:: TO BE DONE ::
Reproduce, word for word, the lines of the items below that start with the line containing "Given: Subscribe to the Ahrefs channel" and end with the line containing "should pyautogui.click(x=464, y=130).", including both of those lines.
+++ RECORD EXTRACTS +++
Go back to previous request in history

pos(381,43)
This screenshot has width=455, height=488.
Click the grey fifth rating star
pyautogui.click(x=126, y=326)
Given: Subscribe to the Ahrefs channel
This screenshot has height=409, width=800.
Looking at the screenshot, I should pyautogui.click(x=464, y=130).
+++
+++ RECORD EXTRACTS +++
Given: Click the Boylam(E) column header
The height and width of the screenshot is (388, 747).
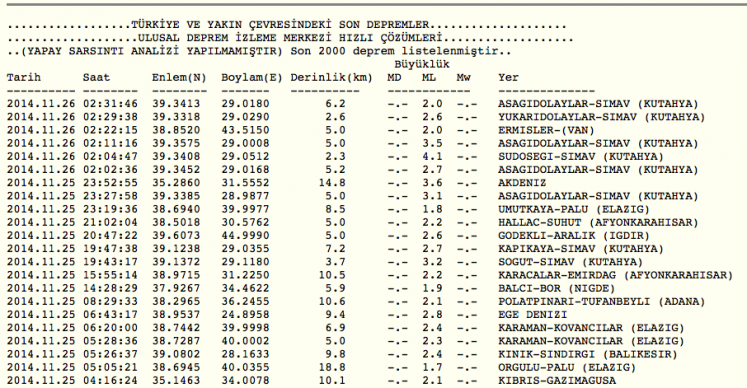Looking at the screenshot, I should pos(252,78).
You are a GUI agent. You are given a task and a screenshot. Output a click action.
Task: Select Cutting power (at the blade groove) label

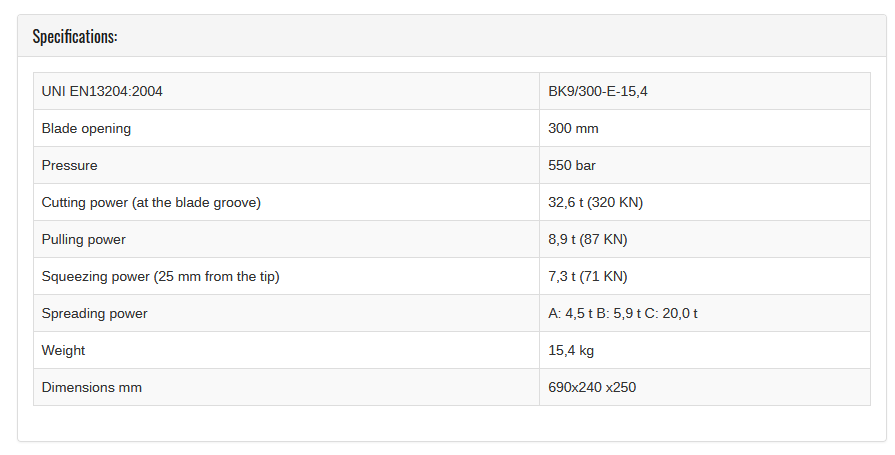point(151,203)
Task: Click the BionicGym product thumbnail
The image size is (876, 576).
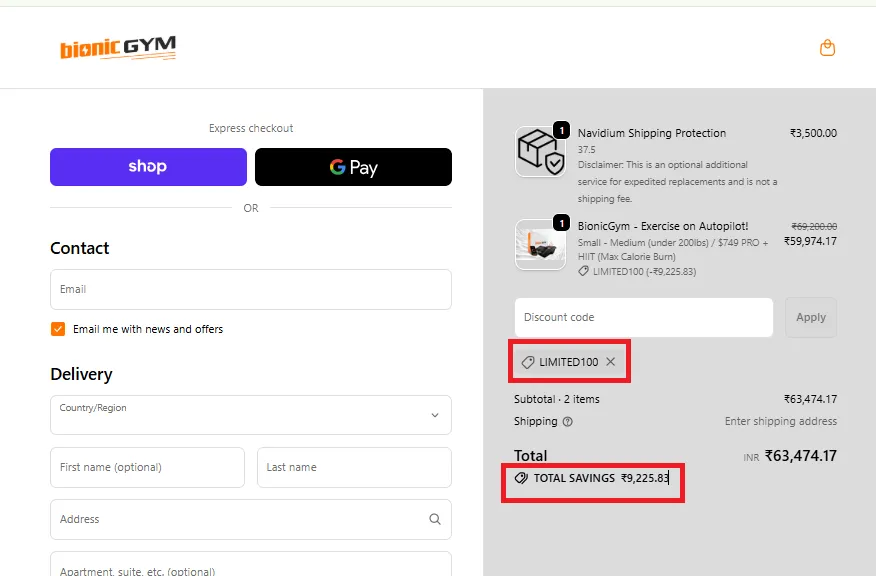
+++
:: COMPLETED TASK ::
Given: Subscribe to the Ahrefs channel
This screenshot has height=409, width=800.
Looking at the screenshot, I should pyautogui.click(x=464, y=130).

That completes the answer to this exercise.